Semua sudah tanda tangan dan akan segera diparipurnakan yang rencananya digelar akhir Oktober ini, kata Menteri Ketenagakerjaan (Menaker) Muhammad Hanif Dhakiri dalam keterangan tertulis yang diterima Republika.co.id beberapa waktu lalu.
Kesepakatan itu tercapai pada pengambilan keputusan rapat tingkat I yang digelar, pada Kamis (12/10) lalu. Rapat dengar pendapat dihadiri Kementerian Ketenagakerjaan (Kemnaker), Badan Nasional Penempatan dan Perlindungan Tenaga Kerja Indonesia (BNP2TKI), Kementeran Dalam Negeri (Kemendagri), Kementerian Pendayagunaan Aparatur Negara dan Reformasi Birokrasi (Kemenpan RB), Kementerian Hukum dan Hak Asasi Manusia (Kemkumham), Kementerian Pemberdayaan Perempuan dan Perlindungan Anak (PPPA), Kementerian Koordinator bidang Pembangunan Manusia dan Kebudayaan (PMK).

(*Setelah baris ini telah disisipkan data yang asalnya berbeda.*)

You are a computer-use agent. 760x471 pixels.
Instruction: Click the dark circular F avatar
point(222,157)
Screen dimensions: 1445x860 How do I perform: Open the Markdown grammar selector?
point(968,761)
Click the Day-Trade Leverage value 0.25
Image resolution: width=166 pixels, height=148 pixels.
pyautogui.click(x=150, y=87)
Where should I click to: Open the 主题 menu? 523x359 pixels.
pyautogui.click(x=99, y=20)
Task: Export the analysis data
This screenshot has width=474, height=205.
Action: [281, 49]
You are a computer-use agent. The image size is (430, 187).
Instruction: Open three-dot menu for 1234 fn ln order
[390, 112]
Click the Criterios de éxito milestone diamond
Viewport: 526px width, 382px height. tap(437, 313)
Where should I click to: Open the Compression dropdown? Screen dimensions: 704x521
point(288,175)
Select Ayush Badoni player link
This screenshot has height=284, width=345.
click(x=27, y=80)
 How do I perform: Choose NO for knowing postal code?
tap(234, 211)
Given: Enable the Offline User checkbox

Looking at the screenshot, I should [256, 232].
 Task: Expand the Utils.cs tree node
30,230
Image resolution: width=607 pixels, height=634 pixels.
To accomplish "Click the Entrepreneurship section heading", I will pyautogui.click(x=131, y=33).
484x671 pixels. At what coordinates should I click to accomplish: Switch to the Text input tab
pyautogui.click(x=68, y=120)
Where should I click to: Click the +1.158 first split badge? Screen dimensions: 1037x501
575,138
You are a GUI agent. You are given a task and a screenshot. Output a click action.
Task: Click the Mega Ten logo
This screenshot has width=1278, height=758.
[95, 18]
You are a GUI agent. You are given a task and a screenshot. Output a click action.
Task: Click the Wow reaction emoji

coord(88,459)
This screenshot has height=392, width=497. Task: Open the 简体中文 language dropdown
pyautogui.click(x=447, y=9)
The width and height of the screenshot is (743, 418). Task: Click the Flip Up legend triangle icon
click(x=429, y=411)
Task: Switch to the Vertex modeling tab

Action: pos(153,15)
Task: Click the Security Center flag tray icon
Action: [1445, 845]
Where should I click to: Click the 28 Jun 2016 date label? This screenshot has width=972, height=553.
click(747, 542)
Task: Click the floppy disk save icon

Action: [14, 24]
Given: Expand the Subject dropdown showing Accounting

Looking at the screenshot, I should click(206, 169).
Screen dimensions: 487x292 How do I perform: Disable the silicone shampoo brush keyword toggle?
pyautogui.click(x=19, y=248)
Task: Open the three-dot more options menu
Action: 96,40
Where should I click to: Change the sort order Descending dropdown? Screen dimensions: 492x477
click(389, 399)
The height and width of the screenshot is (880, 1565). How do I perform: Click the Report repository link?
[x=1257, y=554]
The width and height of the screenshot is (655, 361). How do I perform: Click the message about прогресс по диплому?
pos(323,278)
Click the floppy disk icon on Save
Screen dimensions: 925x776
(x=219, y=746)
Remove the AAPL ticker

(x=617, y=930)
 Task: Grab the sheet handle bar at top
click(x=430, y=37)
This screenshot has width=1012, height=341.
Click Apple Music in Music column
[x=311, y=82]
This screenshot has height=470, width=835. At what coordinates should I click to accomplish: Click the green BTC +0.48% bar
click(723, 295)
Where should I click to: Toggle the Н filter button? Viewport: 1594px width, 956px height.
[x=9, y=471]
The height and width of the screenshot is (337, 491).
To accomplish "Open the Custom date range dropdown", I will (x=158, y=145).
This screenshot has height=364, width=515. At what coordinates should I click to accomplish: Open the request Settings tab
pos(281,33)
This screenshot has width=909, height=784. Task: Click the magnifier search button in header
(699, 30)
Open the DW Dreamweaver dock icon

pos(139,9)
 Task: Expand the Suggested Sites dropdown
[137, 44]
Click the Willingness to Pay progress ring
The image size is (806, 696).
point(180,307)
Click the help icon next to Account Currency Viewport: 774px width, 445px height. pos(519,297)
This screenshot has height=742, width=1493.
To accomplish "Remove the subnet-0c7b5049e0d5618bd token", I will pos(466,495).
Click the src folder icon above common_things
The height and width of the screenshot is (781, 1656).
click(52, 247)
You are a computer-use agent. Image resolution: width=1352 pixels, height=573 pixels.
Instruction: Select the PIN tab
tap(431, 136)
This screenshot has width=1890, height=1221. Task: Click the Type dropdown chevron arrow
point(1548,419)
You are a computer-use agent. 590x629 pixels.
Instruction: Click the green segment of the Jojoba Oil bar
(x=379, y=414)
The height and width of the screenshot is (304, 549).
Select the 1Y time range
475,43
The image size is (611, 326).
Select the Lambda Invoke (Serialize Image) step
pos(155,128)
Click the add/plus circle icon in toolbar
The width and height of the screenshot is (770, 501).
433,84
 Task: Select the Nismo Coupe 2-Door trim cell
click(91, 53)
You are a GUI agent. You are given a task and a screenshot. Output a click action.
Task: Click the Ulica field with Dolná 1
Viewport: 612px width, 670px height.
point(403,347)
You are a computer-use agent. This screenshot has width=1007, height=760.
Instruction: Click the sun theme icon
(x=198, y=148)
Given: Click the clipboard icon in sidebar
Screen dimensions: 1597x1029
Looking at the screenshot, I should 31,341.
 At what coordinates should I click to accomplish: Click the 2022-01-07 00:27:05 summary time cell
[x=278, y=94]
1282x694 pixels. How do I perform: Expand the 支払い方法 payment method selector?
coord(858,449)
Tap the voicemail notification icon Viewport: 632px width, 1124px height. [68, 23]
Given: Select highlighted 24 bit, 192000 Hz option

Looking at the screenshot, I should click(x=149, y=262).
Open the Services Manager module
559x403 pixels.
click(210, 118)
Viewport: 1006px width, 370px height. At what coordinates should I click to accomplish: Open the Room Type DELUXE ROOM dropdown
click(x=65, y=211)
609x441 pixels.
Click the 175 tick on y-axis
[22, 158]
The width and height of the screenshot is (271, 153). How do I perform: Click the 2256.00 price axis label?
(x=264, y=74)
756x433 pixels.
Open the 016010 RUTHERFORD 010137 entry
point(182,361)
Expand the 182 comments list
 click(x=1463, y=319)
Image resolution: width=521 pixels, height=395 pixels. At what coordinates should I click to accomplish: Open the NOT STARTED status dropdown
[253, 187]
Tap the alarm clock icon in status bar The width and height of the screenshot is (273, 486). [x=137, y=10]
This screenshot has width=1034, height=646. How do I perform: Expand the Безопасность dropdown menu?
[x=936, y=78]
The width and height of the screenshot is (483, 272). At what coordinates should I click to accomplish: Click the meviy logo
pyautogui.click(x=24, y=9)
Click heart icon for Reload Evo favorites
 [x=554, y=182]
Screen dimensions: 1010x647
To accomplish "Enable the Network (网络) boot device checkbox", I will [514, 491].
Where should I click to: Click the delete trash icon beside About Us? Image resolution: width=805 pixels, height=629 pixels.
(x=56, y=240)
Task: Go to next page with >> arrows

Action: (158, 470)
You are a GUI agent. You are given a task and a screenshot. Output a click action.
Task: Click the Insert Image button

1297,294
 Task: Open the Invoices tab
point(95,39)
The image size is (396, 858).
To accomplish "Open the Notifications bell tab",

Hanif mengatakan RUU PPMI bagian perjuangan kehadiran negara untuk perlindungan TKI. Ia berharap RUU PPMI bermanfaat bagi TKI, serta bangsa dan negara.
Menurut Hanif persetujuan RUU PPMI menunjukkan keberhasilan pemerintah dan DPR menyeimbangkan risk managing (manajemen resiko) and opportunity managing (majemen peluang). Ia berharap migrasi menjadi proses baik, serta menigkatkan aspek perlindungan dan kesejahteraan pekerja migran Indonesia.
Ketua Komisi IX DPR Dede Yusuf M Effendy mengungkapkan Komisi IX membawa RUU PPMI dalam sidang paripurna pada 25 Oktober 2017. "RUU ini dibawa dalam sidang paripurna pada 25 Oktober mendatang," ujar Dede.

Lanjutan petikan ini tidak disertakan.